Attaché ds. obrony w Ambasadzie Wenezueli w Waszyngtonie poparł tymczasowego prezydenta
Pułkownik Jose Luis Silva, przemawiając w sobotę z biura w ambasadzie wenezuelskiej w Waszyngtonie powiedział, że nie uznaje już Nicolasa Maduro za prezydenta Wenezueli i popiera lidera opozycji Juana Guaido jako tymczasowego przywódcę.
Silva dodał, że wolne i uczciwe wybory są konieczne, po tym jak przywódca opozycji Juan Guaido ogłosił się w środę tymczasowym prezydentem Wenezueli.
Juan Guaido napisał na Twitterze: "Witamy go i wszystkich tych, którzy szczerze chcą przestrzegać CRBV (Konstytucji) i woli narodu wenezuelskiego".
1/2
— Juan Guaidó (@jguaido) 26 stycznia 2019
Pude ver y tomar nota del mensaje enviado por el Coronel José Luis Silva Silva agregado militar de la Embajada de Venezuela en Washington.
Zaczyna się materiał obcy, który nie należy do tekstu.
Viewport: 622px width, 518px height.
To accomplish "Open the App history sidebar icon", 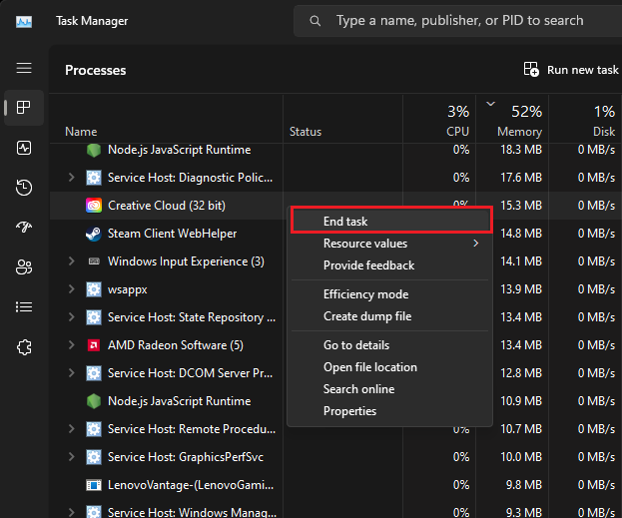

Ante eso damos la bienvenida a él y a todos los que con honestidad se quieran apegar a la CRBV y a la voluntad del pueblo venezolano. https://t.co/mEaqCLPvy7
W kolejnej wiadomości napisanej na Twitterze, Guaido wskazuje, że jako "instytucja prawomocna i odpowiedzialna" parlament pracuje, aby "zweryfikować wszystkie te informacje" o kolejnych oświadczeniach, które - jak pisze EFE - pojawią się w najbliższych godzinach.
Poparcie krajów europejskich
Juan Guaido w sobotę zażądał przeprowadzenia "wyborów w najbliższych dniach", odrzucił przy tym propozycje "fałszywego dialogu" płynące od rządu Maduro i wyraził zadowolenie z "mocnej" odpowiedzi Unii Europejskiej skierowanej do Nicolasa Maduro.
Tego dnia rządy Francji, Hiszpanii, Niemiec, Wielkiej Brytanii, Portugalii i Holandii ogłosiły, że uznają Guaido za prezydenta Wenezueli, jeśli dotychczasowe władze tego kraju nie rozpiszą wyborów prezydenckich w ciągu ośmiu dni. O nowe wybory zaapelowała też szefowa dyplomacji UE Frederica Mogherini.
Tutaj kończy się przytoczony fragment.